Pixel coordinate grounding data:
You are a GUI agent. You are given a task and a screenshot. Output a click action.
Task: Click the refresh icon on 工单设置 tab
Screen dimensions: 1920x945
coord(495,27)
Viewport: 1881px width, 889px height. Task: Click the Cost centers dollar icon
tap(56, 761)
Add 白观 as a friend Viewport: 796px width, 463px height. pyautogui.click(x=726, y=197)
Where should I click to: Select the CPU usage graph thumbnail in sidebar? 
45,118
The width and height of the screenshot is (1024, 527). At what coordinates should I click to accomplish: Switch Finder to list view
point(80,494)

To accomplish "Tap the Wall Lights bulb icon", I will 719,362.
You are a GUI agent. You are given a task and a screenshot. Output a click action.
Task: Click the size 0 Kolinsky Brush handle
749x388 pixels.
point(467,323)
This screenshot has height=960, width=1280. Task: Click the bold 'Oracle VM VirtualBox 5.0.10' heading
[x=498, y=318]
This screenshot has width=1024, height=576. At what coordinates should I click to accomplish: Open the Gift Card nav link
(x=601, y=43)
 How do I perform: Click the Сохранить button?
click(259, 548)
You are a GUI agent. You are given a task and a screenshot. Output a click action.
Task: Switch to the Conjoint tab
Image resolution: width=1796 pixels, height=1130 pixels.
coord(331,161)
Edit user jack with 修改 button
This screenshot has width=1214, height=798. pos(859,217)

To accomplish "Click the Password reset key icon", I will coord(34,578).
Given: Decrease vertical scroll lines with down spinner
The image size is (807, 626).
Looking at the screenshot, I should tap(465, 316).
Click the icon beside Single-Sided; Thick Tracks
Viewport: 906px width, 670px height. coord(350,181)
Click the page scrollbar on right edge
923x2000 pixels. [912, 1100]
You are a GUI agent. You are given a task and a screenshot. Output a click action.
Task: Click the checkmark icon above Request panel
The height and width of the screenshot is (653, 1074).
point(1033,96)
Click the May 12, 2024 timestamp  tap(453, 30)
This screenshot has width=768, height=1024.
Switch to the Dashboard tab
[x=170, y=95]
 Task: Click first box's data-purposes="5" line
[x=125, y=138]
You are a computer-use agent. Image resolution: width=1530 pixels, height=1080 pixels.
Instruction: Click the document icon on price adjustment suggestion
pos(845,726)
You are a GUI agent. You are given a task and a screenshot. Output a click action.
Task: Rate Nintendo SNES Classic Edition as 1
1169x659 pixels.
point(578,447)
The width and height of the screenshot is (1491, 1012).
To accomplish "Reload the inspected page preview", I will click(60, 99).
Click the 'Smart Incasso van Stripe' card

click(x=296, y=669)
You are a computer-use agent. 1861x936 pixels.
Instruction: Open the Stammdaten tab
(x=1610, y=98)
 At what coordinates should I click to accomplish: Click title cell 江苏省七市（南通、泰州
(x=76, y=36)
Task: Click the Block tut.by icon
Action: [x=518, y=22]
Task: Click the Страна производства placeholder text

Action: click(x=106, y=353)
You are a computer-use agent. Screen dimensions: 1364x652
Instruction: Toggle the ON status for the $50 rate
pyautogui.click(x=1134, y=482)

Task requirements: Transcribe, in full, each record that appears above.

Completed exercise:
You are a GUI agent. You are given a task and a screenshot. Output a click action.
Task: Click the refresh icon on 工单设置 tab
Screen dimensions: 1920x945
coord(495,27)
Viewport: 1881px width, 889px height. Task: Click the Cost centers dollar icon
tap(56, 761)
Add 白观 as a friend Viewport: 796px width, 463px height. pyautogui.click(x=726, y=197)
Where should I click to: Select the CPU usage graph thumbnail in sidebar? 
45,118
The width and height of the screenshot is (1024, 527). At what coordinates should I click to accomplish: Switch Finder to list view
point(80,494)

To accomplish "Tap the Wall Lights bulb icon", I will 719,362.
You are a GUI agent. You are given a task and a screenshot. Output a click action.
Task: Click the size 0 Kolinsky Brush handle
749x388 pixels.
point(467,323)
This screenshot has height=960, width=1280. Task: Click the bold 'Oracle VM VirtualBox 5.0.10' heading
[x=498, y=318]
This screenshot has width=1024, height=576. At what coordinates should I click to accomplish: Open the Gift Card nav link
(x=601, y=43)
 How do I perform: Click the Сохранить button?
click(259, 548)
You are a GUI agent. You are given a task and a screenshot. Output a click action.
Task: Switch to the Conjoint tab
Image resolution: width=1796 pixels, height=1130 pixels.
coord(331,161)
Edit user jack with 修改 button
This screenshot has width=1214, height=798. pos(859,217)

To accomplish "Click the Password reset key icon", I will coord(34,578).
Given: Decrease vertical scroll lines with down spinner
The image size is (807, 626).
Looking at the screenshot, I should tap(465, 316).
Click the icon beside Single-Sided; Thick Tracks
Viewport: 906px width, 670px height. coord(350,181)
Click the page scrollbar on right edge
923x2000 pixels. [912, 1100]
You are a GUI agent. You are given a task and a screenshot. Output a click action.
Task: Click the checkmark icon above Request panel
The height and width of the screenshot is (653, 1074).
point(1033,96)
Click the May 12, 2024 timestamp  tap(453, 30)
This screenshot has width=768, height=1024.
Switch to the Dashboard tab
[x=170, y=95]
 Task: Click first box's data-purposes="5" line
[x=125, y=138]
You are a computer-use agent. Image resolution: width=1530 pixels, height=1080 pixels.
Instruction: Click the document icon on price adjustment suggestion
pos(845,726)
You are a GUI agent. You are given a task and a screenshot. Output a click action.
Task: Rate Nintendo SNES Classic Edition as 1
1169x659 pixels.
point(578,447)
The width and height of the screenshot is (1491, 1012).
To accomplish "Reload the inspected page preview", I will click(60, 99).
Click the 'Smart Incasso van Stripe' card

click(x=296, y=669)
You are a computer-use agent. 1861x936 pixels.
Instruction: Open the Stammdaten tab
(x=1610, y=98)
 At what coordinates should I click to accomplish: Click title cell 江苏省七市（南通、泰州
(x=76, y=36)
Task: Click the Block tut.by icon
Action: [x=518, y=22]
Task: Click the Страна производства placeholder text

Action: click(x=106, y=353)
You are a computer-use agent. Screen dimensions: 1364x652
Instruction: Toggle the ON status for the $50 rate
pyautogui.click(x=1134, y=482)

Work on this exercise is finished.